— Start of MATERIAL FOR THE TASK —

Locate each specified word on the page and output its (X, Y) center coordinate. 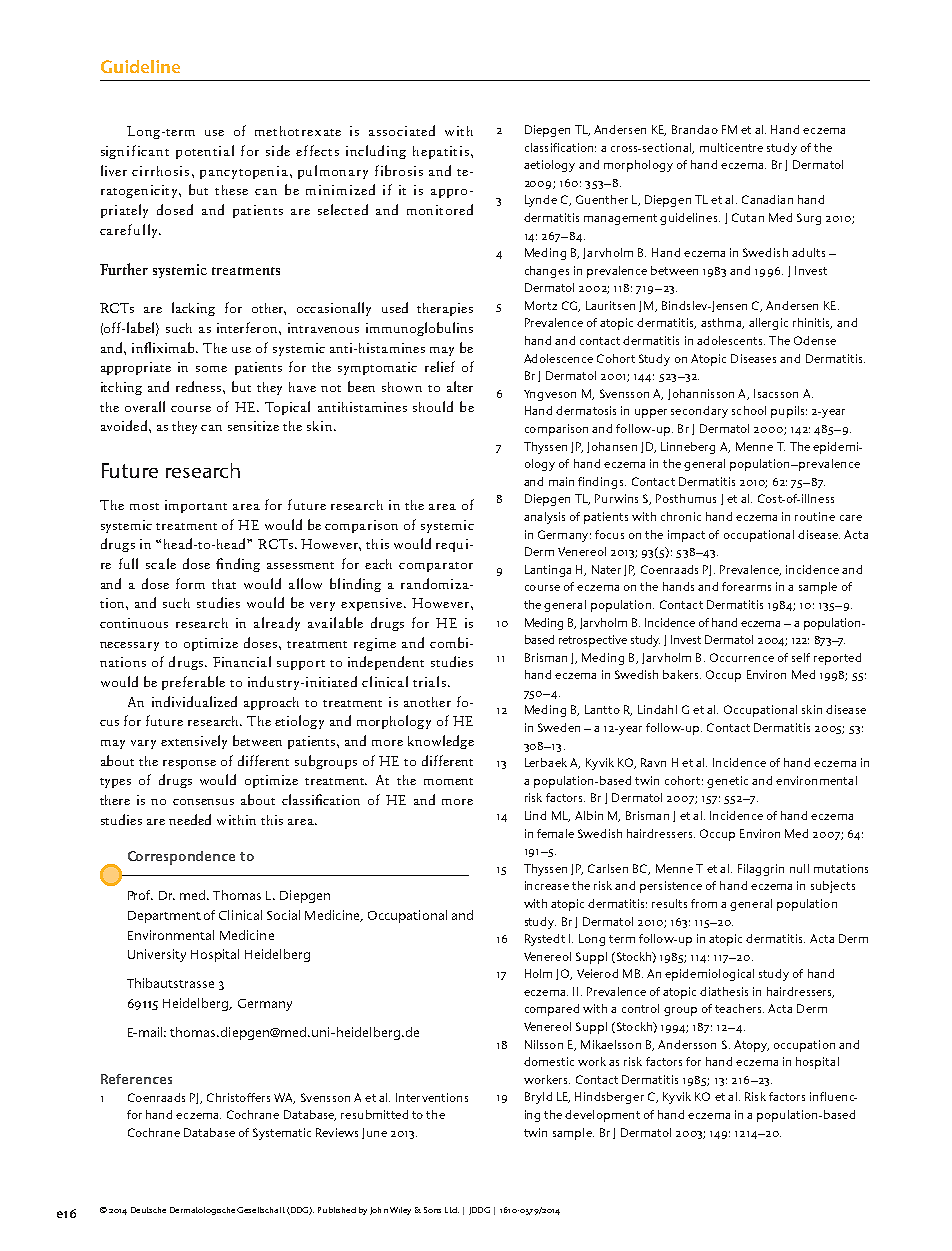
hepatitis (441, 152)
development (602, 1116)
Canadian (767, 199)
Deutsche (148, 1210)
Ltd (452, 1210)
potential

— End of MATERIAL FOR THE TASK —

• TASK DIRECTIONS:
Give back every line of the data above word for word, leaving out the pictures.

• ANSWER BELOW:
Locate each specified word on the page and output its (X, Y) center coordinate. 
hepatitis (441, 152)
development (602, 1116)
Canadian (767, 199)
Deutsche (148, 1210)
Ltd (452, 1210)
potential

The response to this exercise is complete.